▸ What is needed
Print the records below from the first line through the line containing "Select Bestsellers in", both included, word for word.

▸ Exercise data
----

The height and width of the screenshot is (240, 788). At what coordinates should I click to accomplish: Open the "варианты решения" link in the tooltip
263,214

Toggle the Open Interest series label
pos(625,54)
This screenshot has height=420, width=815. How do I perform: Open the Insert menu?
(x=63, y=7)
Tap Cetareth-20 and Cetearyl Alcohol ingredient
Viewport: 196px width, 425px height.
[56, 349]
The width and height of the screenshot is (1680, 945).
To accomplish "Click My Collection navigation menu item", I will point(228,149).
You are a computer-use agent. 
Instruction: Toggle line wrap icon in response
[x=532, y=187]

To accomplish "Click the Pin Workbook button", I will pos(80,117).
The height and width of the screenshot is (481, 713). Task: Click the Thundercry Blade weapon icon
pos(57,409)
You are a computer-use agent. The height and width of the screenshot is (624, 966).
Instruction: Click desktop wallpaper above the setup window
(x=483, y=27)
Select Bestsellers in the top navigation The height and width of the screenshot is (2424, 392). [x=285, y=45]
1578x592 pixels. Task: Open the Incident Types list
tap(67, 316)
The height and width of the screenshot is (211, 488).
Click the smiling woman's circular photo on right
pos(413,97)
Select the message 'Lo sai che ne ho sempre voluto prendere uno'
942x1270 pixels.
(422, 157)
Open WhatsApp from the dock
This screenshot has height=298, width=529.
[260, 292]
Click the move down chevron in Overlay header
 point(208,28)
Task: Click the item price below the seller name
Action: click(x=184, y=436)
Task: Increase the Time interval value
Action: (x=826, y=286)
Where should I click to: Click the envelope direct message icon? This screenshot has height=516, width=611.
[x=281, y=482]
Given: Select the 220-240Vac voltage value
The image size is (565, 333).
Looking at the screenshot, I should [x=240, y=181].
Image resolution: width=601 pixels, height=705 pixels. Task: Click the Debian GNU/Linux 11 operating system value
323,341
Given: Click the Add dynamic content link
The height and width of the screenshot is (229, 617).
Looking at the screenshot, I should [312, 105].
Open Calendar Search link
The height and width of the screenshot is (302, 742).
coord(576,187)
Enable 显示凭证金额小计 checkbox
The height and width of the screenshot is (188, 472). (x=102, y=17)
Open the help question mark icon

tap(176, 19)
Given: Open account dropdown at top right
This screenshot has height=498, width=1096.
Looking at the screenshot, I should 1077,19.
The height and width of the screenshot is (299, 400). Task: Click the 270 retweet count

----

▸ Solution to this task
The height and width of the screenshot is (240, 788). At what coordinates should I click to accomplish: Open the "варианты решения" link in the tooltip
263,214

Toggle the Open Interest series label
pos(625,54)
This screenshot has height=420, width=815. How do I perform: Open the Insert menu?
(x=63, y=7)
Tap Cetareth-20 and Cetearyl Alcohol ingredient
Viewport: 196px width, 425px height.
[56, 349]
The width and height of the screenshot is (1680, 945).
To accomplish "Click My Collection navigation menu item", I will point(228,149).
You are a computer-use agent. 
Instruction: Toggle line wrap icon in response
[x=532, y=187]

To accomplish "Click the Pin Workbook button", I will pos(80,117).
The height and width of the screenshot is (481, 713). Task: Click the Thundercry Blade weapon icon
pos(57,409)
You are a computer-use agent. The height and width of the screenshot is (624, 966).
Instruction: Click desktop wallpaper above the setup window
(x=483, y=27)
Select Bestsellers in the top navigation The height and width of the screenshot is (2424, 392). [x=285, y=45]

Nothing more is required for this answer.